Mobile Tech and Online Social Communities are Vital to the Future of Corporate Engagement Strategies
The needs of the modern organization are vastly different from just a decade ago. Many factors have driven this change, but in this article we’ll explore the adoption of mobile technologies and online social communities.
At a glance, these two platforms may seem unrelated; yet they complement one another. Both allow for real-time, on-the-go communications and experiences that align with mobile technology. These platforms are at the heart of how enterprise environments operate today.
Every business — big or small — needs to build sustainable levels of employee engagement. Engagement in its many forms can help boost productivity and performance, which always translates to improved output — whatever that may be for your business. Most organizations cite culture and engagement as the top challenges they face today. Despite this, only 50 percent of those same organizations feel that the problem is “very important”, clearly revealing why this issue tends to fall by the wayside.
Companies should also develop the ability to adopt new tech solutions and platforms faster and more successfully. Furthermore, companies need tools that will allow personnel to deliver exceptional customer experiences. But above all, these disparate systems should create a more convenient and productive work environment. It’s a tall order: your business must meet the needs of the average employee and garner approval from external parties like stakeholders and customers.
This can all be seamlessly achieved through the adoption of enhanced digital “communities”.
How Modern ‘Communities’ Help
Communities are the glue that hold discussions, events and experiences together. More importantly, engagement is better achieved in groups of users. This fits neatly into the ‘7 P’s of Community’ rule, which we’ve discussed in the past. By adhering to the seven primary P’s you can ensure the success of any modern community.
The first building block is people. To understand why, you only need to look at popular social media networks and how they drum up community engagement. Platforms like Facebook, Twitter and even Instagram regularly see community-wide trends that are powered not by the platform owners or management, but by the people — the users investing their time in these digital spaces.
This can be referred to as “social alignment”, the general sentiment of a group. Positive mentions about an experience or topic, for instance, might spark additional discussions by others. It’s a natural state of progression and collaboration. This phenomenon also impacts how people feel about the big, open platforms like Twitter and Facebook. Interaction fatigue — being shouted at constantly by strangers sharing their opinions — has encouraged many to begin using more closed networks and group chat platforms. These ‘closed’ alternatives are exactly the kind of exclusive, mobile-friendly platforms leveraged for corporate content apps and event-planning solutions.
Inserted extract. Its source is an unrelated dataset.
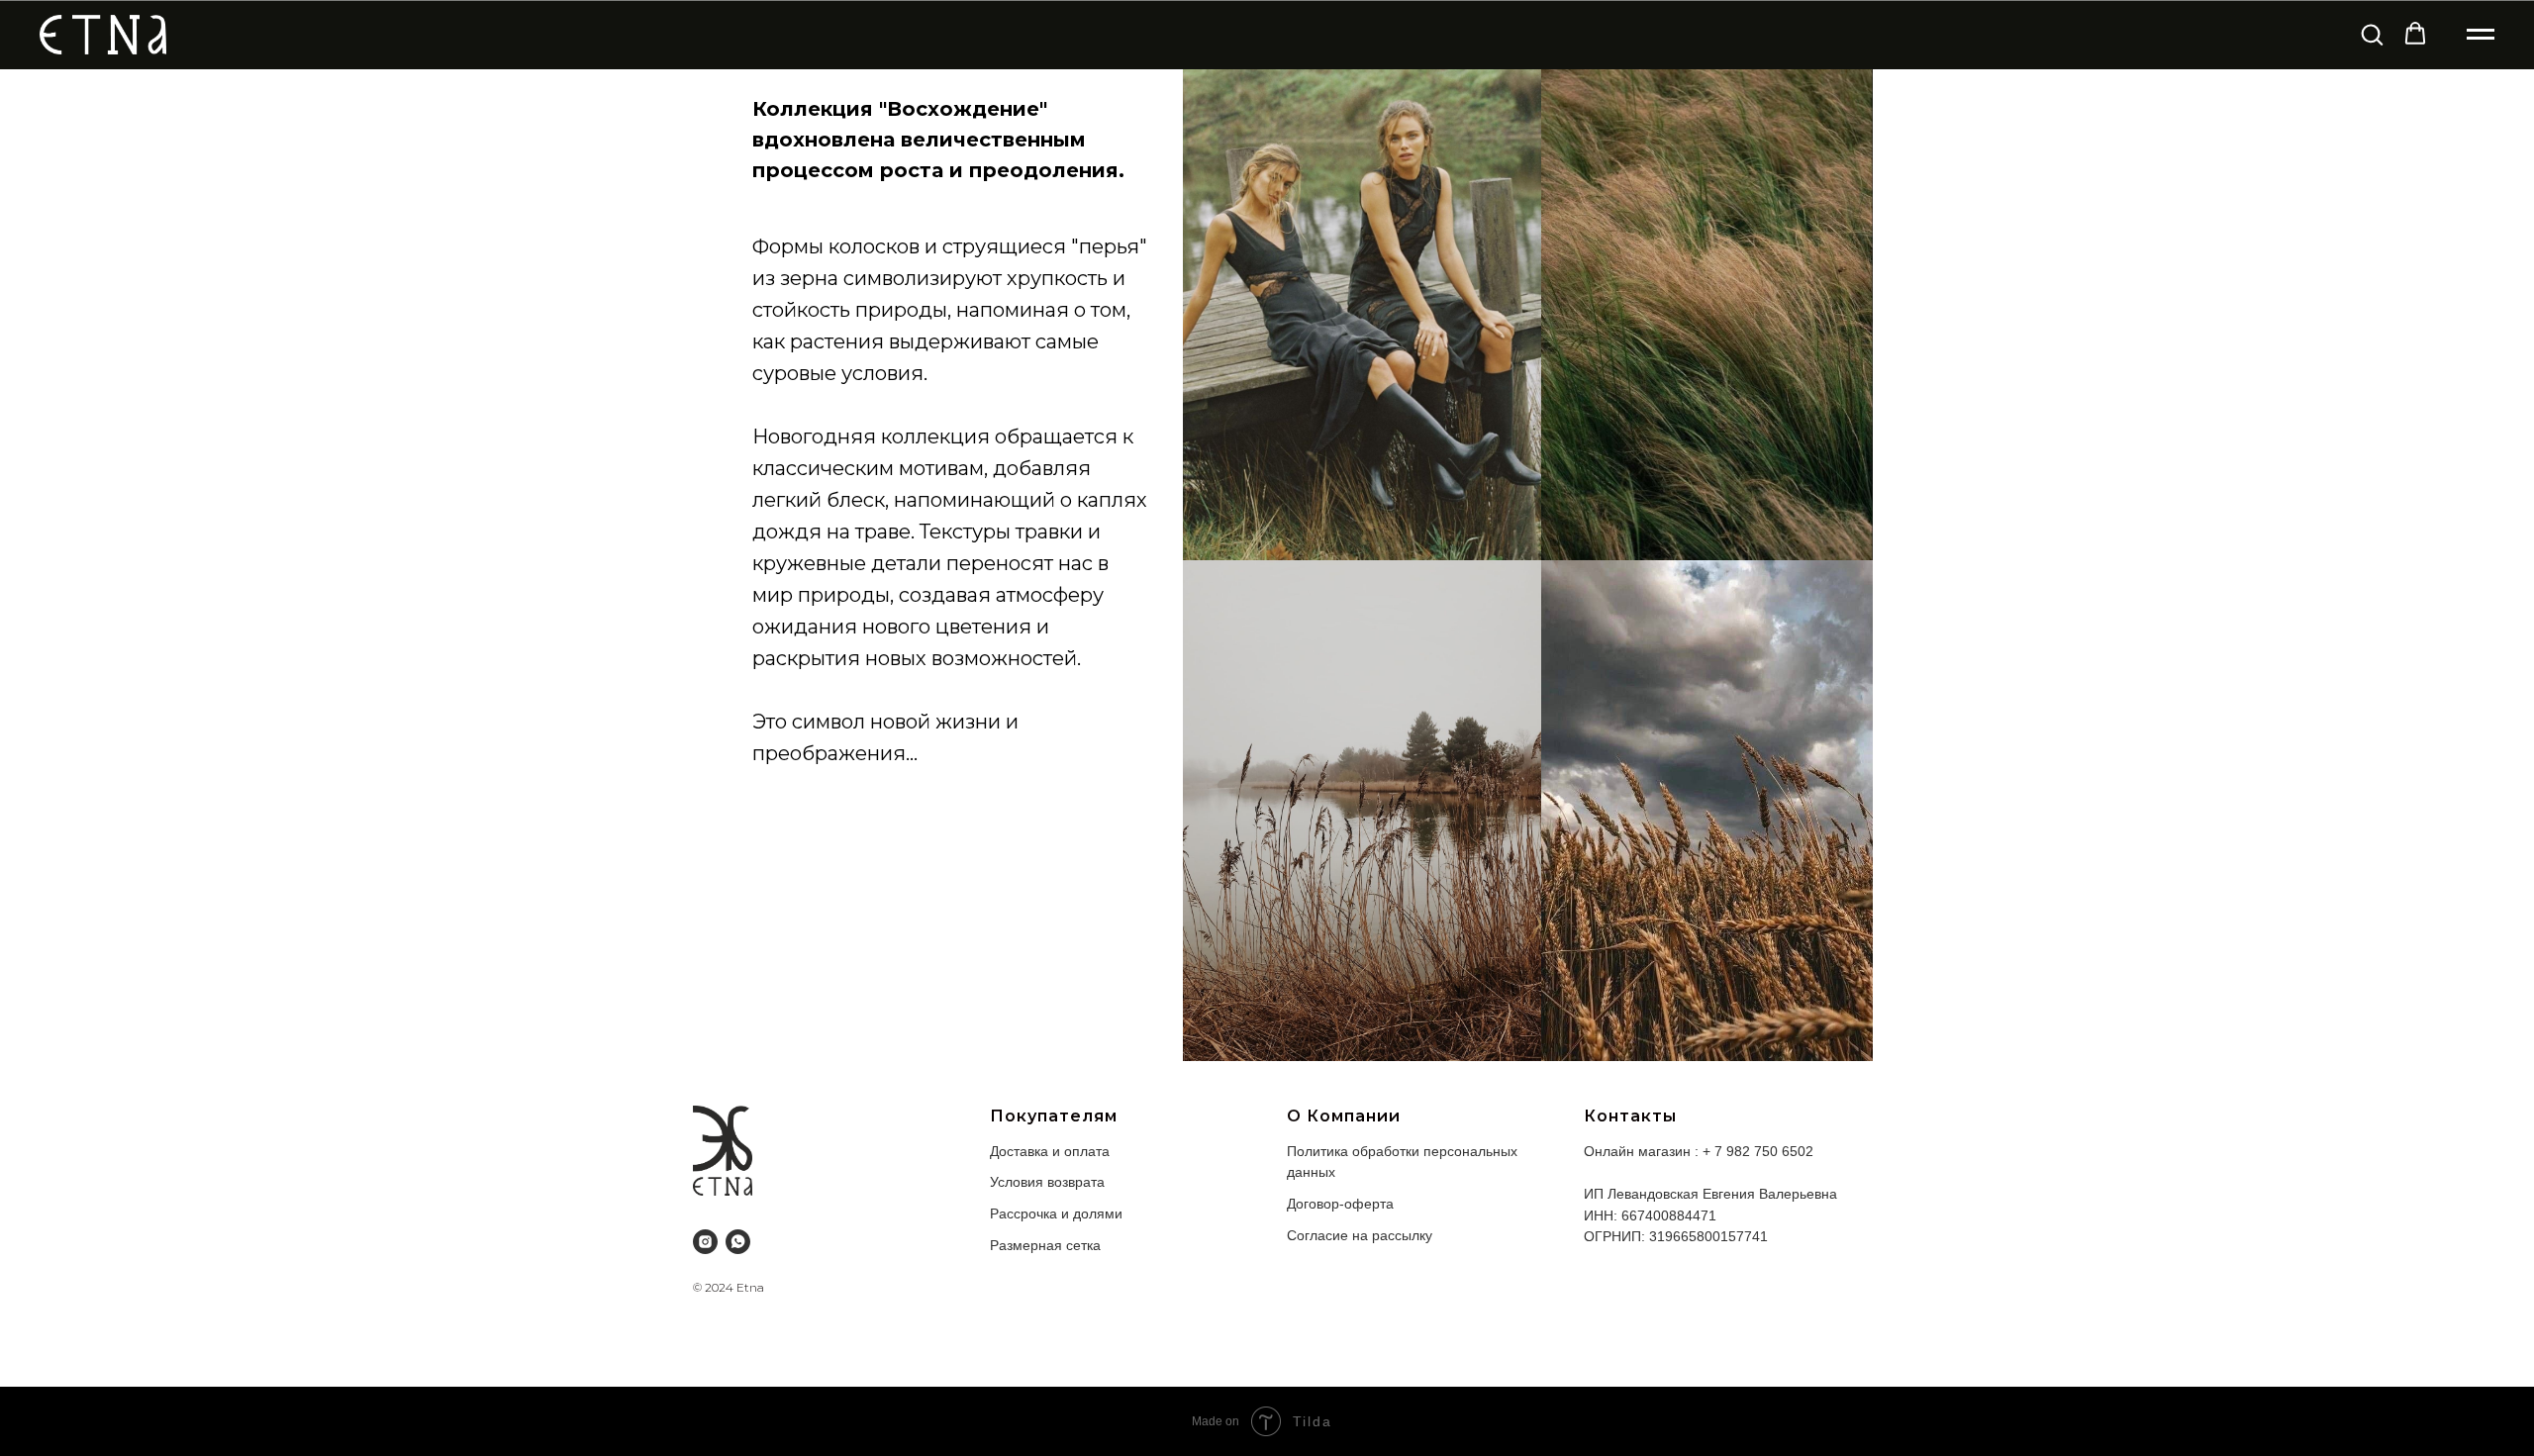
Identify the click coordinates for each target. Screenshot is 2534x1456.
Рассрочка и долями (1056, 1213)
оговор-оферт (1341, 1204)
There’s something else that makes these CX tech and modern community engagement platforms so enticing. Active online communities also provide additional benefits like:
- Thought leadership or influencer roles where reps can present themselves as topic experts
- 1:1 messaging and communication tools
- Brand hosted events and industry event management
- News and content feeds, alongside activity feeds with social engagements and sharing
Perhaps one of the most useful benefits of community-based environments is that you can organize information into sub-forums based on niche topics. This could include things like sales enablement, marketing, tech teams, C-Suite executives only, and similar channels. This function also allows you to create “entitled” content and that speaks directly to a particular subset of people.
Effective Communities Serve as the Hub
Successful, engaged communities will rise to the top, representing the hub or central touchpoint of a business. When utilized effectively, they will drive deep support, marketing campaigns, product announcements and development and also provide sales value and insights. Communities can help spur innovation, especially in the modern age when mobile and digital technologies garner incredible feedback.
Communities are also self-sustaining in most cases, which makes them remarkably cost-effective. Once you kickstart the community and deliver the tools people need to participate, you can essentially let go — conserving necessary internal resources. That’s not to say you shouldn’t participate within the community yourself, or in an official business capacity, because you absolutely should. However, one of the greatest advantages of building an online community is that it can deliver a nearly endless supply of engagement and interaction for your brand and services, all with an incredibly low overhead.